Advantage: Boston. Paradiso gets points for turning bread into ice cream.


North End: When you walk into Salem Street True Value Hardware (89 Salem St., 617-523-4759, www.salemstreettruevalue.com), turn left for motorized and hand-cranked pasta machines, forms for rolling cannoli, espresso pots, espresso cups, gnocchi boards for forming those delectable dumplings, pizzelle irons, milk frothers, and of course, all-important sausage grinders.

Federal Hill: At Tony’s Colonial Food Store (311 Atwells Ave., 401-621-8675, www.tonyscolonial.com), housewares share the shelves with their companion food products, so you have to look a little harder. The espresso pots are with the espresso beans, for example, and the restaurant-style cheese grater is across from the wheels of aged Romano, Parmagiano, and Grana Padano.

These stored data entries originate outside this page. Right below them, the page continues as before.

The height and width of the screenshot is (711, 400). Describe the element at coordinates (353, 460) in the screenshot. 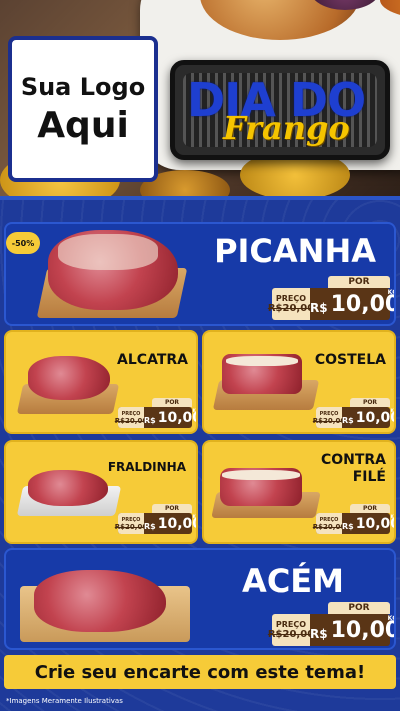

I see `product-name-line1: CONTRA` at that location.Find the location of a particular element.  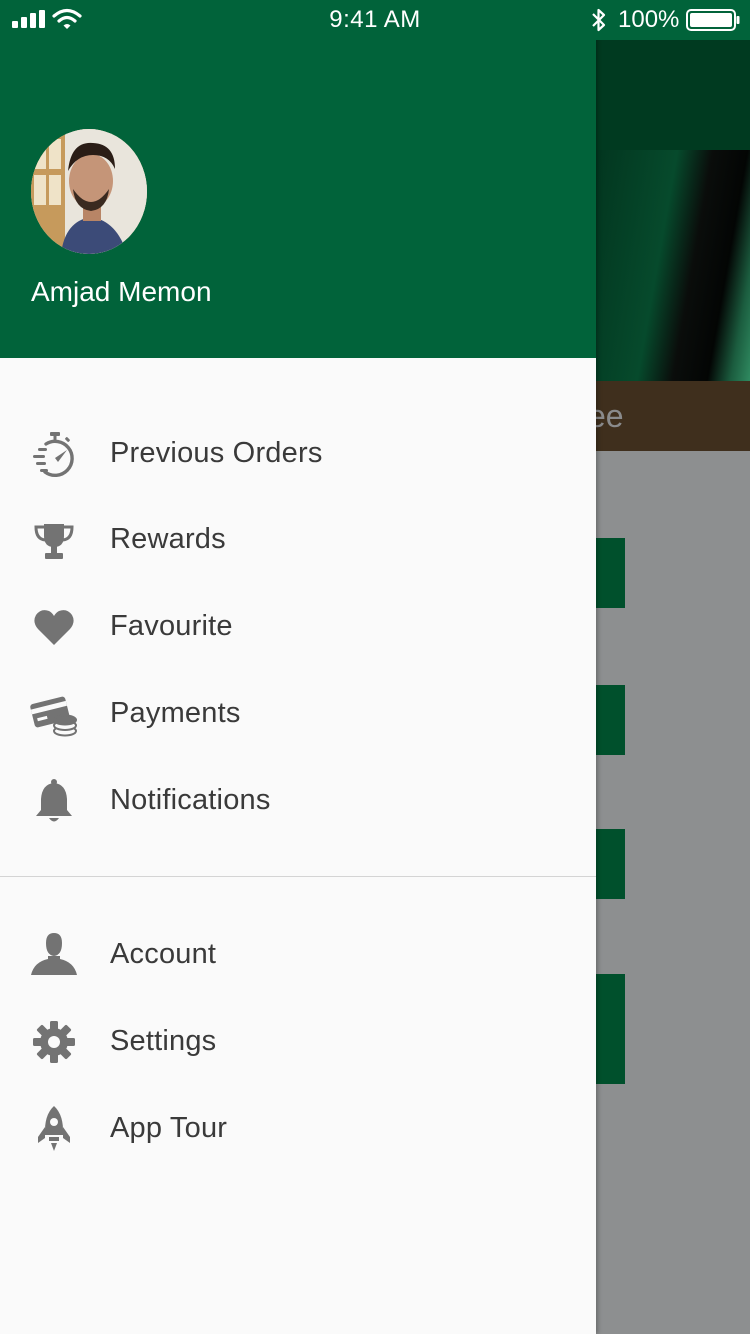

menu-item-rewards: Rewards is located at coordinates (298, 539).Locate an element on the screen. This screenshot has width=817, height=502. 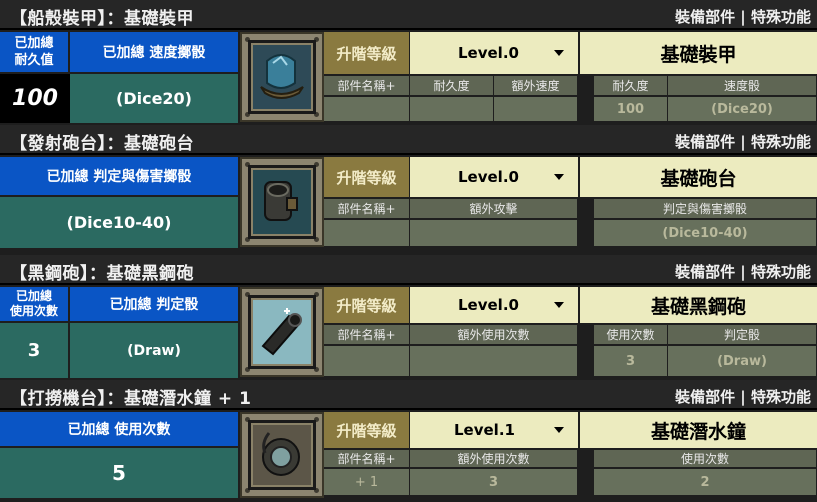
dice-value: (Dice10-40) is located at coordinates (120, 222).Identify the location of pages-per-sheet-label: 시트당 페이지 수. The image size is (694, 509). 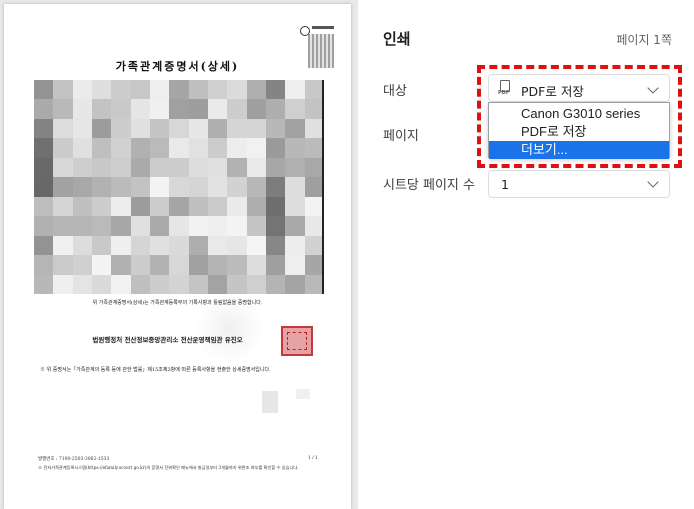
(429, 186).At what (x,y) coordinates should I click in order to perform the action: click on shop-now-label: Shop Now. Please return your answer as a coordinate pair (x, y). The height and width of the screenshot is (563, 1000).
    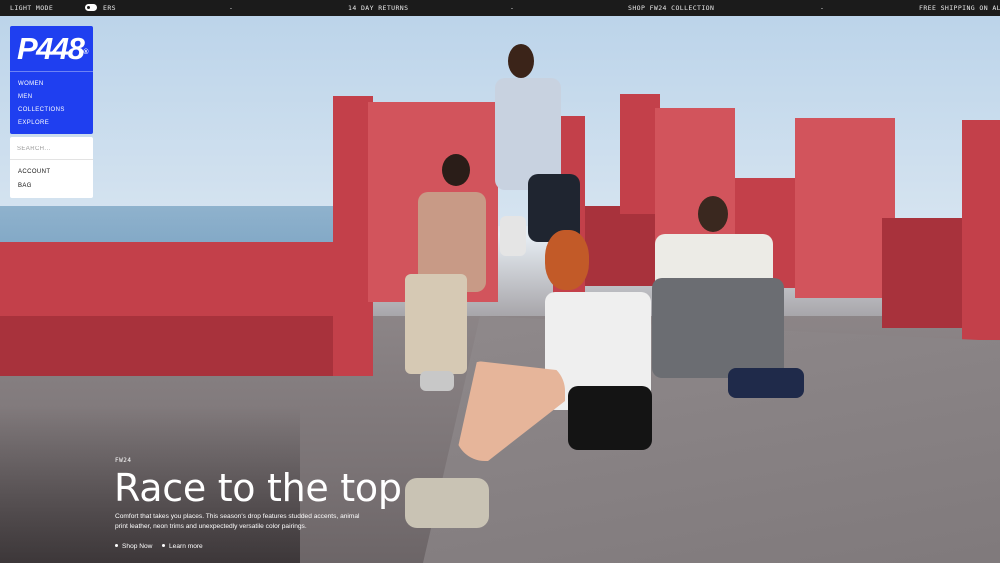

Advantage: Depends on whether you also need a quart of paint or a kilo of artisanal dried pasta.


North End: A night at Improv Asylum (216 Hanover St., 617-263-6887, www.improvasylum.com) is so funny that you couldn’t make it up - even if the cast of the Main Stage Show revue does. Nostalgia is the theme this winter in the new revue, “Life Before Sext.’’

Federal Hill: Hookah bars offer the hottest night life on Federal Hill. There are at least three choices, including ultra-slick Skarr (292 Atwells Ave., 401-338-3975, www.skarrri.com). Lebanese nibbles combine with cocktails and music that you feel more than hear.

Advantage: Boston. We’d rather laugh than cough.


North End: It’s easy to become paralyzed by the choices at DePasquale’s Homemade Pasta Shop (66A Cross St., 617-248-9629, www.homemade-pasta.com), where pasta maker Zoya Kogan creates 50 shapes and fillings. Some of that great pasta goes to Bricco Ristorante, but the cases are still full of such treats as smoked chicken and marscapone ravioli or squid ink and tomato pappardelle. Great artisanal cheeses are available to sprinkle on top.

Federal Hill: Some Providence restaurants get their pastas from Costantino’s Venda Ravioli (265 Atwells Ave., 401-421-9105, www.vendaravioli.com), and you can, too. But Venda Ravioli also has cases full of gorgeous prepared foods, like braciola cooked in marinara, stuffed rolled eggplant, and even artichokes filled with crabmeat. Heat the eggplant or chicken parm in your own oven. Your dinner guests need never know.

Advantage: Oh, just kill us now. We’ll eat twice.